Draconian immigration policies, defunding of Planned Parenthood and possible cuts in Social Security and Medicare are also part of a potpourri of issues being raised.
But in addition to those concerns, Reed faced criticism at a packed session in Ovid last weekend by audience members who said he doesn’t listen enough to constituents.
His classic politician’s response drew a chorus of boos and catcalls.
“I represent 717,000 people,” Reed said. “I try to listen to that silent voice.”
If “silent voice” sounds faintly familiar, it’s because it’s a spin on the term “silent majority,” a phrase late-former President Richard Nixon used in a 1969 speech aimed at quieting protests over his handling of the Vietnam War.
Variations of the phrase get dragged out by politicians to lay claim to invisible support for often unpopular positions.
Reed’s problem today is that many of the silent voices that might have unwaveringly supported him in the past are now standing in front of him at town hall meetings demanding to know what exactly is going to happen to their health care.
Platitudes that the newly elected GOP-controlled federal government will simply take care of everything are being met with a roiling mix of skepticism and increased cynicism.
To his credit, at least Reed has been willing to step in front of some pretty angry groups across the sprawling 23rd Congressional district, unlike many of his colleagues.

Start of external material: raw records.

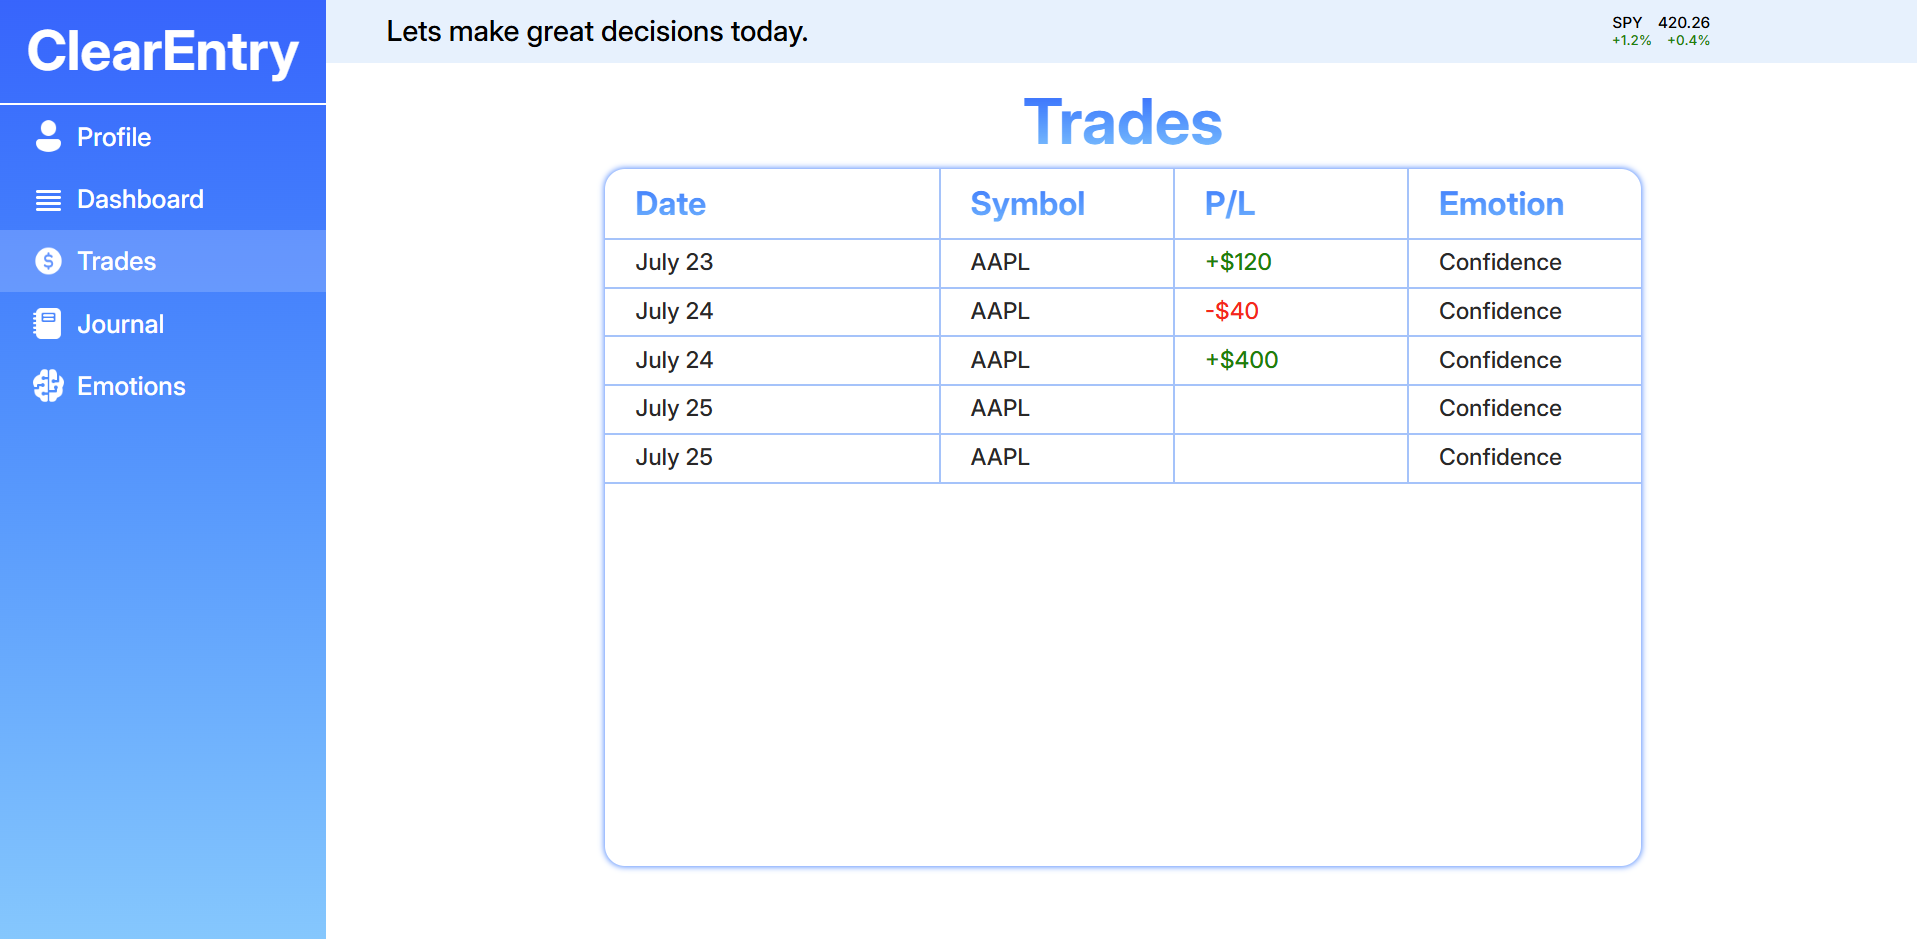Viewport: 1917px width, 939px height.
Task: Click the ClearEntry logo
Action: tap(163, 51)
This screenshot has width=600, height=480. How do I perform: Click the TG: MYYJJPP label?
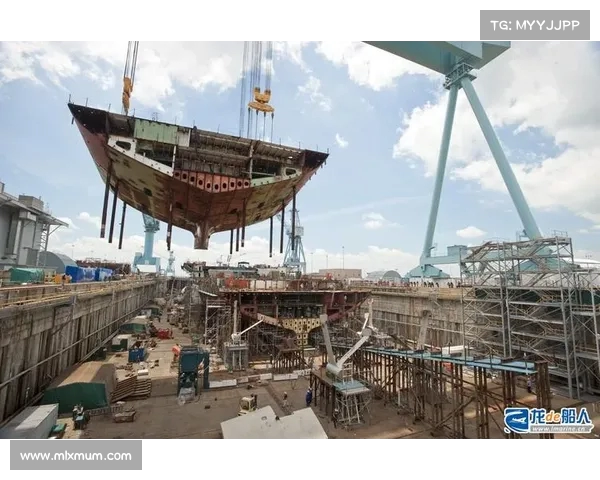pos(534,25)
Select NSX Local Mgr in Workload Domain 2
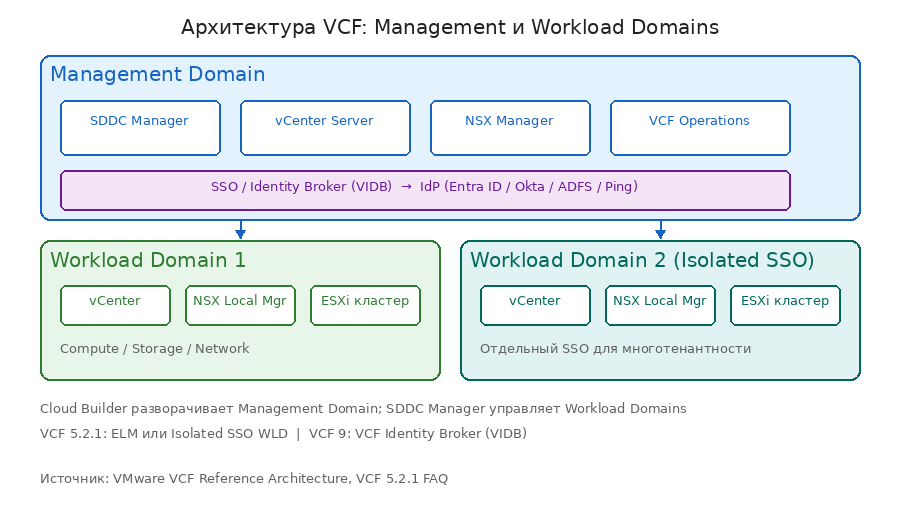This screenshot has width=900, height=520. point(660,305)

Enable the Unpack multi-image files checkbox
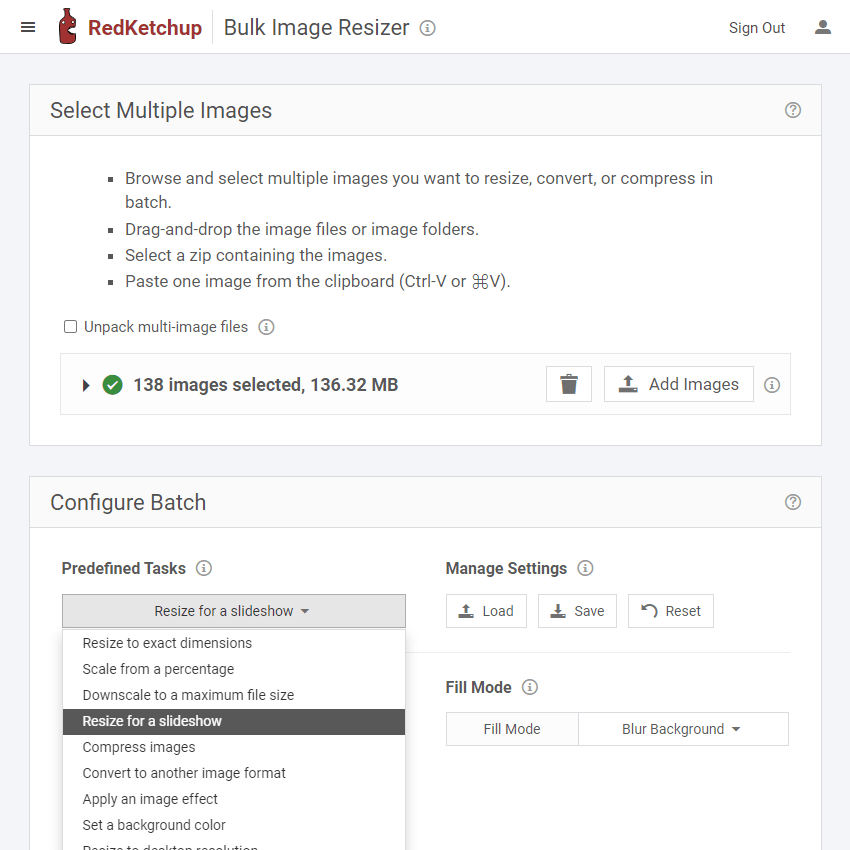pyautogui.click(x=70, y=327)
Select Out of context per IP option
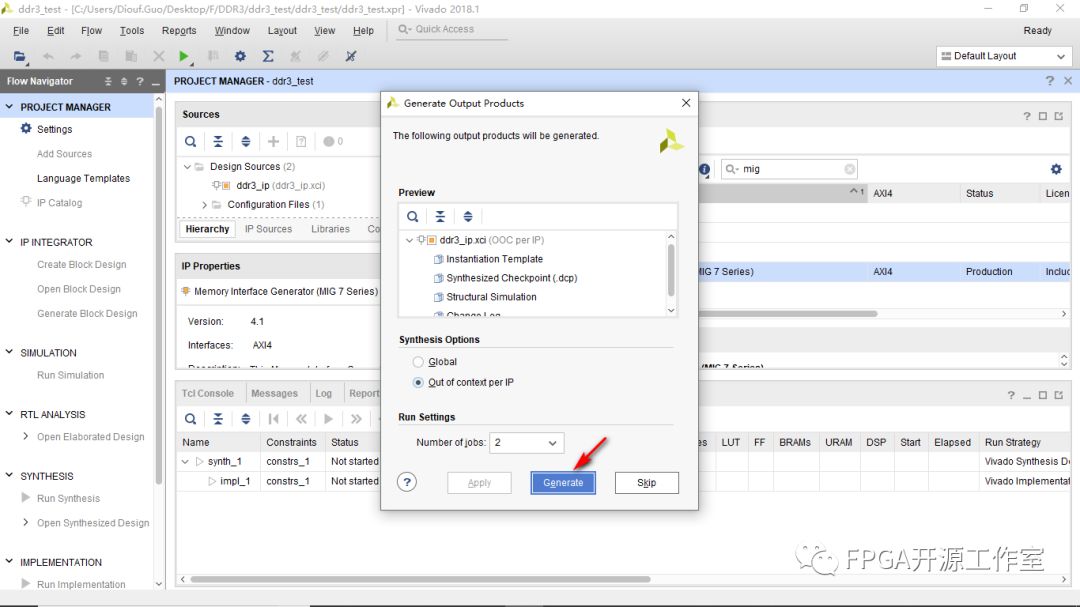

In many other districts across the nation, GOP congressmen are playing duck and cover rather than standing in front of constituents to answer questions about why the GOP wasn’t ready with a plan to replace the ACA the day the new government took office.
But Reed’s generally vague answers — coupled with claims that silent voices in the background count more than people who turn out at town halls — is not a winning strategy for reelection in 2018.
And that’s what these town halls are all about — re-election.
Reed coasted through the last two re-elections while the GOP was spending the majority of its time blocking any progress on any front — a strategy that appealed to anti-Obama, anti-Democratic voters.
Town halls were a big part of Reed’s campaigning, with generally less- strident, less-confrontational audiences willing to listen to his platform palaver about how terrible Obama and the federal government were.
But now that the GOP has the reins of the entire federal budget and the bureaucracy is in its political grasp, citizens are justifiably asking what the GOP plan is about health care.
And everything else.
Eight years of being obstructionists seems to have induced GOP mental atrophy except for the destruction of federal agencies, repealing regulations and regulatory authority in the process.
Removal of clean water and clean air regulations, for example, could spell environmental disaster for the Finger Lakes.
Ditto for any national immigration policy that could discourage legal immigrant workers from working for local farms and vineyards.
The town halls are likely to get even more raucous and confrontational, unless Reed and his House of Representatives’ GOP colleagues quickly put on their thinking caps and come up with some real plans for real progress and not simply try to revoke the social and fiscal progress of last century.
When the electoral/voting clock chimes on Nov. 6, 2018, the silent — and not-so-silent — voices are likely to speak with a unified voice.